Presented By O'Reilly and Cloudera
Make Data Work
22–23 May 2017: Training
23–25 May 2017: Tutorials & Conference
London, UK

The state of Spark in the cloud

Nicolas Poggi (Barcelona Supercomputing-Microsoft Research Center)
14:0514:45 Thursday, 25 May 2017
Big data and the Cloud, Spark & beyond
Location: Capital Suite 12
Level: Intermediate

Who is this presentation for?

  • Data engineers, managers, those in operations, and data scientists

Prerequisite knowledge

  • A basic understanding of Spark or Hive
  • Familiarity with cloud usage and offerings

What you'll learn

  • Compare current cloud offerings on Spark, including versions, architectures, and price performance, and learn how different they are from Hive and Hadoop
  • Understand where Spark shines over Hive, Hadoop, and Mahout
  • Get an introduction to BigBench and benchmarking in general

Description

Cloud providers currently offer convenient on-demand managed big data clusters (PaaS) with a pay-as-you-go model. In PaaS, analytical engines such as Spark and Hive come ready to use, with a general-purpose configuration and upgrade management. Over the last year, the Spark framework and APIs have been evolving very rapidly, with major improvements on performance and the release of v2, making it challenging to keep up-to-date production services both on-premises and in the cloud for compatibility and stability.

Nicolas Poggi evaluates the out-of-the-box support for Spark and compares the offerings, reliability, scalability, and price-performance from major PaaS providers, including Azure HDinsight, Amazon Web Services EMR, Google Dataproc, and Rackspace Cloud Big Data, with an on-premises commodity cluster as baseline. Nicolas uses BigBench, the brand new standard (TPCx-BB) for big data systems, with both Spark and Hive implementations for benchmarking the systems. BigBench combines SQL queries, MapReduce, user code (UDF), and machine learning, which makes it ideal to stress Spark libraries (SparkSQL, DataFrames, MLlib, etc.).

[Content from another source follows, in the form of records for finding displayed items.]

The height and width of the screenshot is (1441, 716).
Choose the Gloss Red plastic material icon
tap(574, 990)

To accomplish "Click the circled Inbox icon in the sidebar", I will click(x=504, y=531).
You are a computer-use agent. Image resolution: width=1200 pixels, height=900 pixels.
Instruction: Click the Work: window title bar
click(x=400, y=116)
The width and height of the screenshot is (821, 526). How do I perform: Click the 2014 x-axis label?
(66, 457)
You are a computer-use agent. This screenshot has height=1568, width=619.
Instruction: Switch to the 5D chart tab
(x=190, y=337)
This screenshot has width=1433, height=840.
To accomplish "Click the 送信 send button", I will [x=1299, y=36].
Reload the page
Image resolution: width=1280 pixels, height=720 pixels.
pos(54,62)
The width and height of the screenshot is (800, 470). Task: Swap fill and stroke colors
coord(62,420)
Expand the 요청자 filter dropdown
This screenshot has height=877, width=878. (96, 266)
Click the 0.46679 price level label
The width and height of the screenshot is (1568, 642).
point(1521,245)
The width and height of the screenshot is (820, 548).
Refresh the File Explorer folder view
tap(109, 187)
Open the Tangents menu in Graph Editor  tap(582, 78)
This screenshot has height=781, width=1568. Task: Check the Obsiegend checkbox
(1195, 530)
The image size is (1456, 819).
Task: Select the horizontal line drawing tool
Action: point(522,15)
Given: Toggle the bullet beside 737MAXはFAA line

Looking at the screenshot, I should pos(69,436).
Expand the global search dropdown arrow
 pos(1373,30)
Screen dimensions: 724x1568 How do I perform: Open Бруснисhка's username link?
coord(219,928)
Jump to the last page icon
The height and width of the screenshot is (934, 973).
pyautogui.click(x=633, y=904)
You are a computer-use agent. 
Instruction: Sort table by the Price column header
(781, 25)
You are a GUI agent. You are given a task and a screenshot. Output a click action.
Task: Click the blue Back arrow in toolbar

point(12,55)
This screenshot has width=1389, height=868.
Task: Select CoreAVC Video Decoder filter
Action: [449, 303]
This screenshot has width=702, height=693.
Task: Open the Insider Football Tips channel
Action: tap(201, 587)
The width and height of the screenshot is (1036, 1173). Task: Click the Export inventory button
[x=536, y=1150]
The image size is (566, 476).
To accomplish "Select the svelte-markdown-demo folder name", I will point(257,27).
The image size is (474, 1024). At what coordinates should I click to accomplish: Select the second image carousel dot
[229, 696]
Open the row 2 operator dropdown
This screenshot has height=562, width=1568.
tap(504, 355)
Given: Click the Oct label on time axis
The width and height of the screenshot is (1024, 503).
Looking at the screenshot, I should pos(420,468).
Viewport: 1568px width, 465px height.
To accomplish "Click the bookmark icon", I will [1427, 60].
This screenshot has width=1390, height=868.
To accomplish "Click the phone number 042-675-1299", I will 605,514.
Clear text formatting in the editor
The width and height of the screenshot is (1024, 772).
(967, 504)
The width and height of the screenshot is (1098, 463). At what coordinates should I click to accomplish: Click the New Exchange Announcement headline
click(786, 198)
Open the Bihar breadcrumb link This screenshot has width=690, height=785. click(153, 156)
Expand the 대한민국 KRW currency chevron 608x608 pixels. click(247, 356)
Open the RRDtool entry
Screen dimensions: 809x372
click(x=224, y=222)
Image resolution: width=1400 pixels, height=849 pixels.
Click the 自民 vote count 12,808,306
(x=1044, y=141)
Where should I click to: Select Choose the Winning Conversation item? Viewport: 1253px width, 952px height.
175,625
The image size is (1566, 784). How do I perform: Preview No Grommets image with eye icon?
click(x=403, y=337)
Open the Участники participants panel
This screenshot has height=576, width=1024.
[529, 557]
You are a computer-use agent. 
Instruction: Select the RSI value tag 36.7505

The work is framed within the ALOJA research project, which features an open source benchmarking and analysis platform that has been recently extended to support SQL-on-Hadoop engines and BigBench. The ALOJA project aims to lower the total cost of ownership (TCO) of big data deployments and study their performance characteristics for optimization. Nicolas highlights how to easily repeat the benchmarks through ALOJA and benefit from BigBench to optimize your Spark cluster for advanced users. The work is a continuation of a paper to be published at the IEEE Big Data 16 conference. (A preprint copy can be obtained here.)

Photo of Nicolas Poggi

Nicolas Poggi

Barcelona Supercomputing-Microsoft Research Center

Nicolas Poggi is an IT professional and researcher with focus on performance and scalability of data-intensive applications. Nicolas leads a new research project on upcoming architectures for the web at the Barcelona Super Computing and Microsoft Research Joint Center in Barcelona. Nicolas combines a pragmatic approach to performance and scalability from his web industry experience with research in server resource management (such as leveraging machine-learning techniques to optimize performance and profits on the web). Nicolas is a frequent speaker at and organizer for the Barcelona web performance community. He founded and has spoken at the Barcelona Web Performance group and is organizing the upcoming WebPerfDays event in Barcelona. Nicolas also lectures for master’s classes at UPC. He holds a PhD from BarcelonaTech (UPC).